Winehouse also leaves behind a grieving family who publicly tried to save her. In 2007-while she was swept up in a destructive, drug-fueled marriage to Blake Fielder-Civil, 32-her mother begged her to get help, writing in an open letter in the U.K.’s News of the World, “Early fame has overwhelmed you, it’s dizzied you and muddled your mind… I want you back, and I’ll make you fitter and stronger.” Her pleas went unanswered. In a subsequent interview Janis said, “I’ve steeled myself to ask her what ground she wants to be buried in, which cemetery.”
Winehouse’s lifestyle seemed tamer the past two years-in part, thanks to the influence of Traviss. Recently, she was “exercising everyday and doing yoga,” the film director, 33, told The Sun. In May, after an intervention by her father, Mitch, 60, she checked into rehab to prep for her tour. But “she bought a mini bottle of vodka on the way to rehab in typical Amy style,” says the family friend; her stint only lasted a few days. Years of abusing her body also took a toll on her health, but she seemed not to care. “She suffered from emphysema,” says a pal, “but she still drank and smoked heavily-at one point two packs a day.”

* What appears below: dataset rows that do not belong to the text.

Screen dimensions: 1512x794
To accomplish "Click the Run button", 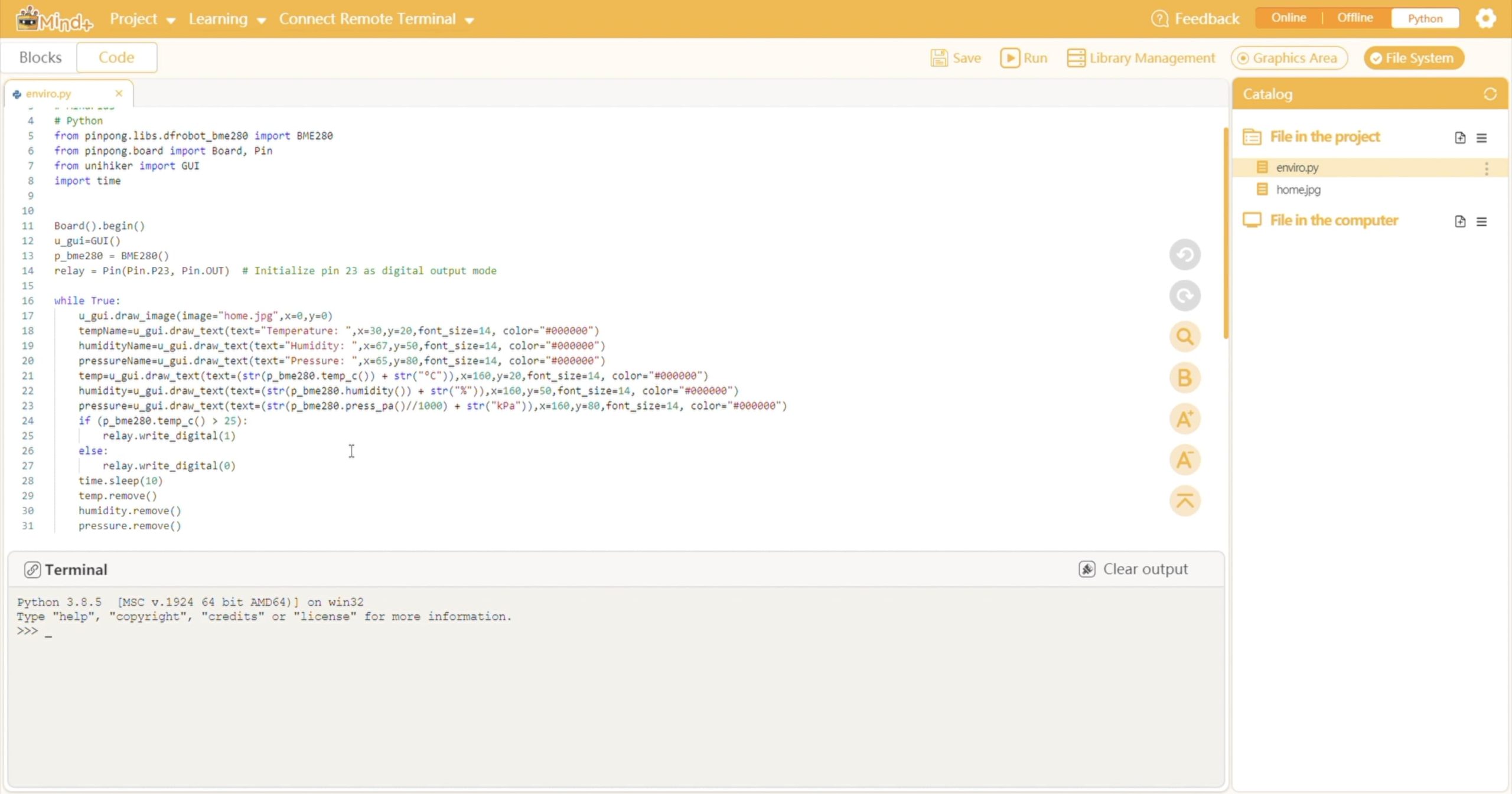I will (x=1024, y=58).
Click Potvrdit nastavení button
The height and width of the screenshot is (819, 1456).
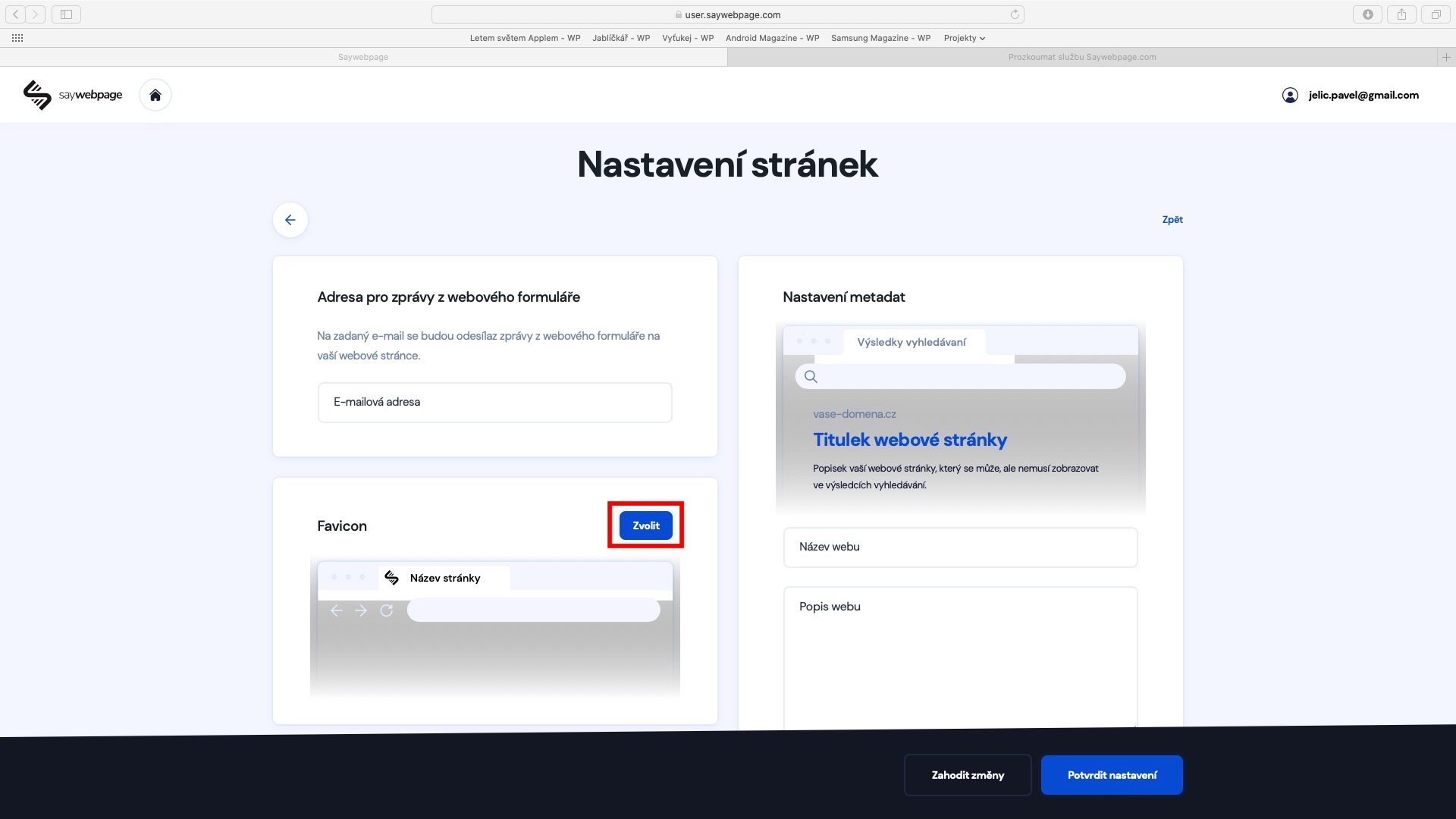[1112, 775]
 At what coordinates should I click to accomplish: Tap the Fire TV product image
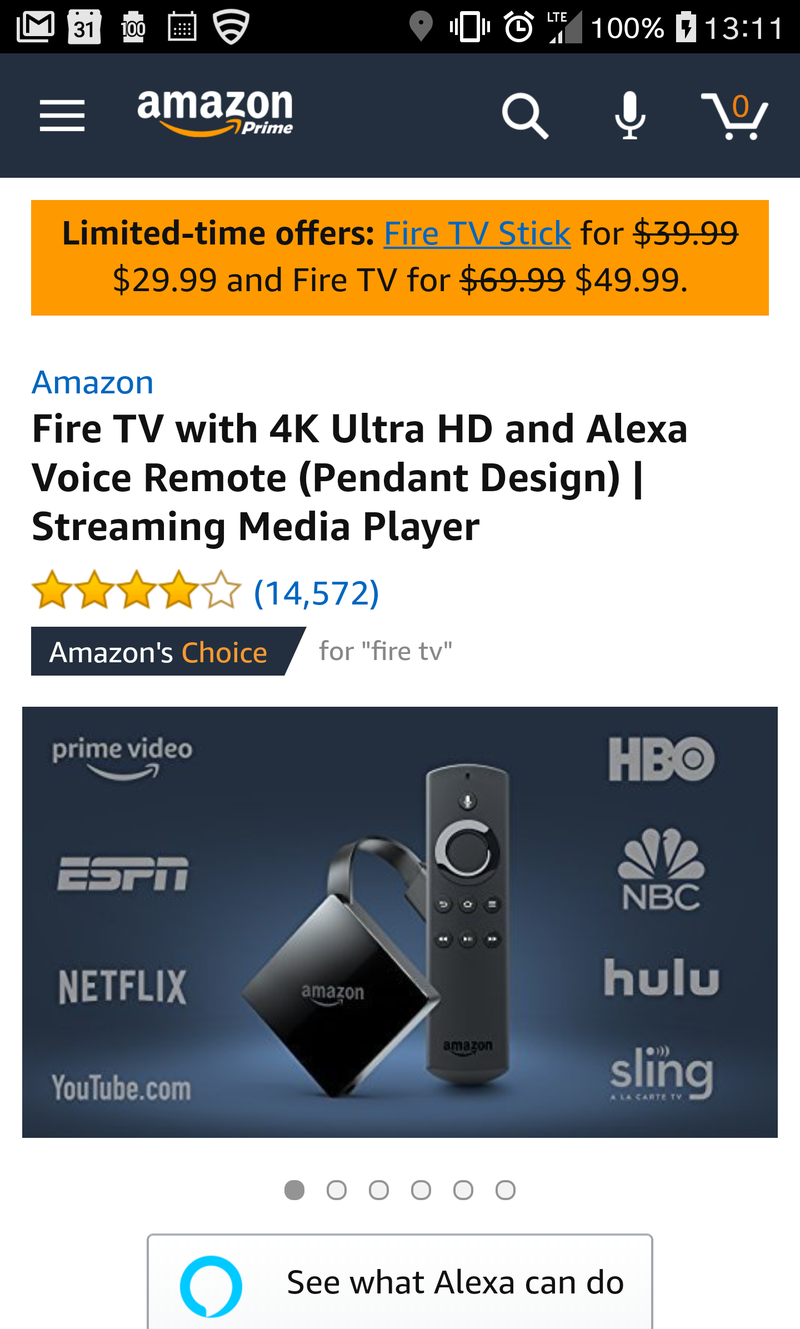[400, 922]
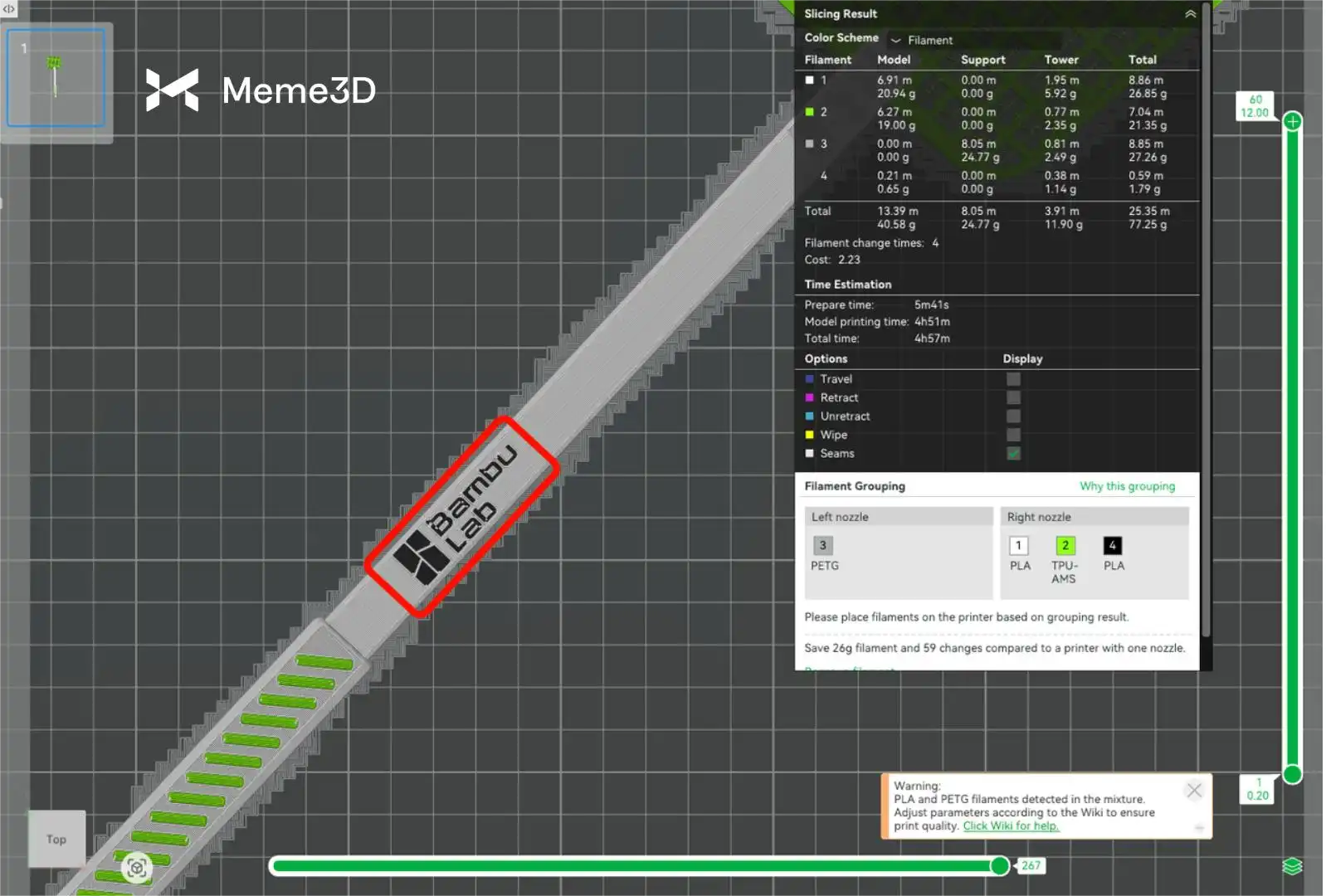
Task: Click the Top view cube face
Action: point(56,840)
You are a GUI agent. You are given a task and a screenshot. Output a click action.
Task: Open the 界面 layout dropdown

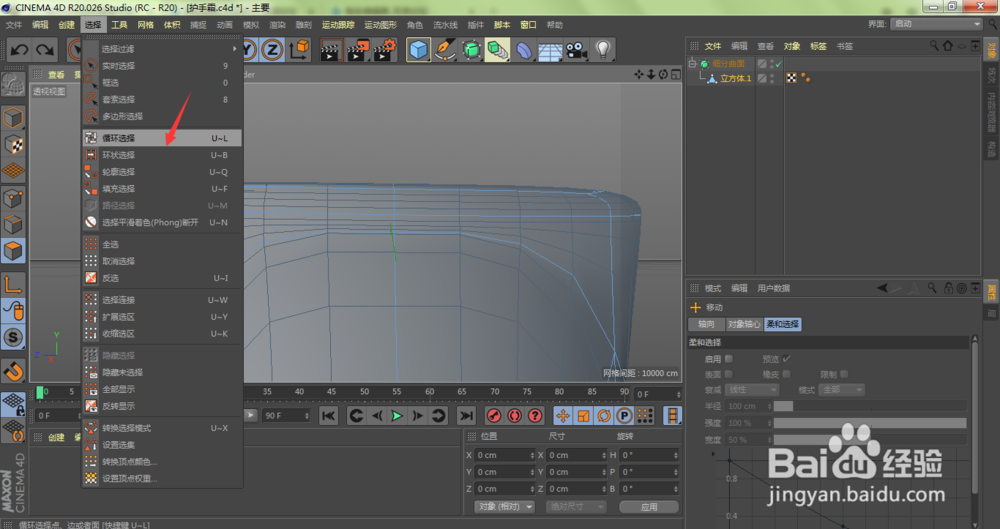(x=937, y=24)
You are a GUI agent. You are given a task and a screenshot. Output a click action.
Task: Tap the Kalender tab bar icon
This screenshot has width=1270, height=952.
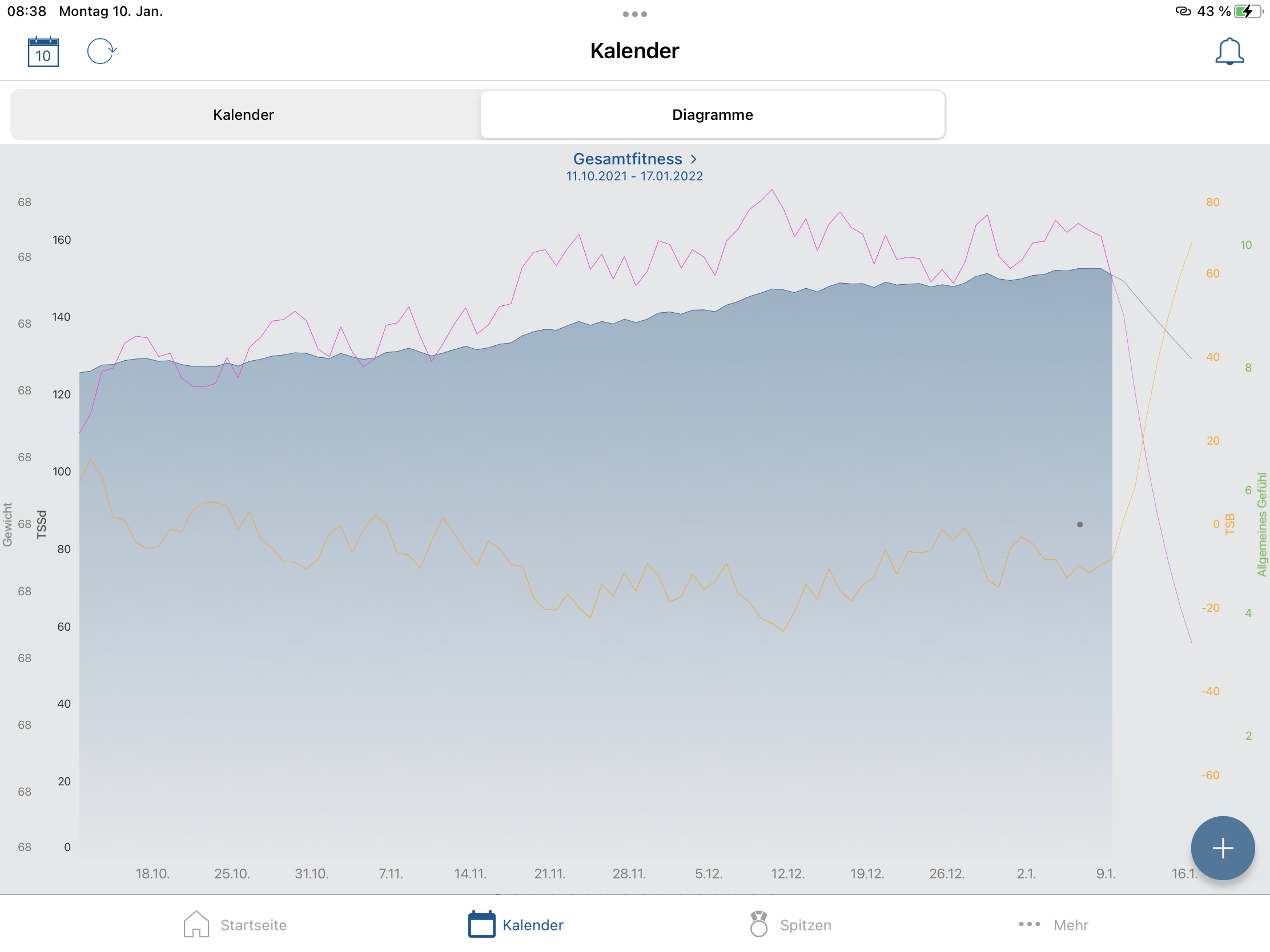[x=481, y=925]
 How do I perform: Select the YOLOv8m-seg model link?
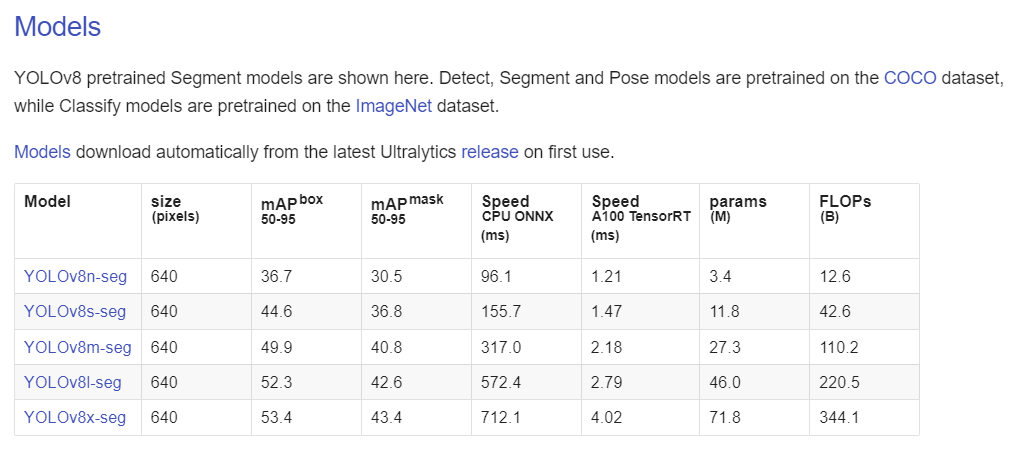tap(78, 347)
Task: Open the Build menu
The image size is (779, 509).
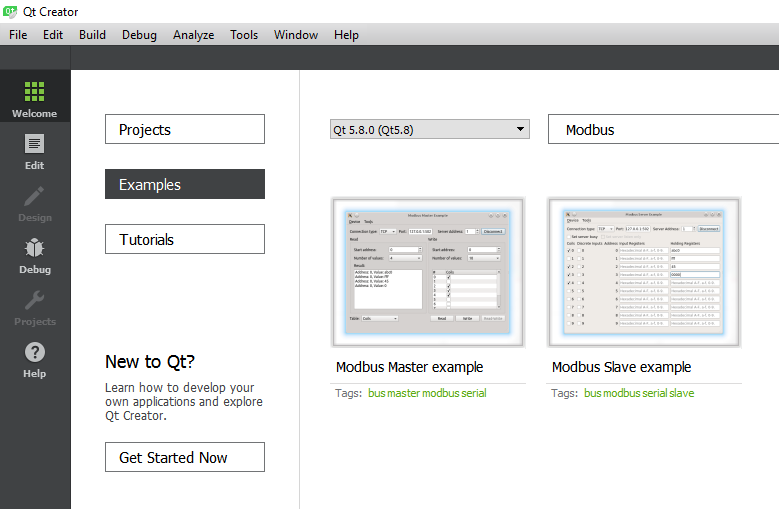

The singer grew up with her brother in the Southgate section of North London, in a middle-class home filled with the music of Frank Sinatra and Ella Fitzgerald. When she was 9, her dad, a cab driver, and mom, a pharmacist, split up. Winehouse won a scholarship to the Sylvia Young Theatre School at 12 but left partly due to bad grades. “When she wasn’t singing she was naughty,” Young wrote in the Daily Mail in 2007. “The misdemeanors were never serious, but they were persistent.”
Soon afterward, her transformation into a tattooed rebel began-as did eating disorders, cutting and drug abuse. She once boasted that she spent hundreds of dollars a week on pot. “My parents realized that I would do whatever I wanted,” Winehouse told the Sunday Times in 2007. Surprisingly, her self-destructive tendencies didn’t get in the way of her gifts back then. “She’d just sit in the corner smoking competitively,” said Bill Ashton, the director of England’s National Youth Jazz Orchestra who worked with her in 2000, “then come into the room and nail every song.”
As much as her talent brought her fame and fortune, Winehouse had other aspirations; she often spoke longingly of being a mom. At her funeral July 26, Mitch said, “Amy was very much looking forward to her future with Reg.” But having a family of her own was something she’d sadly never attain. Says a pal: “She just wanted a normal life.”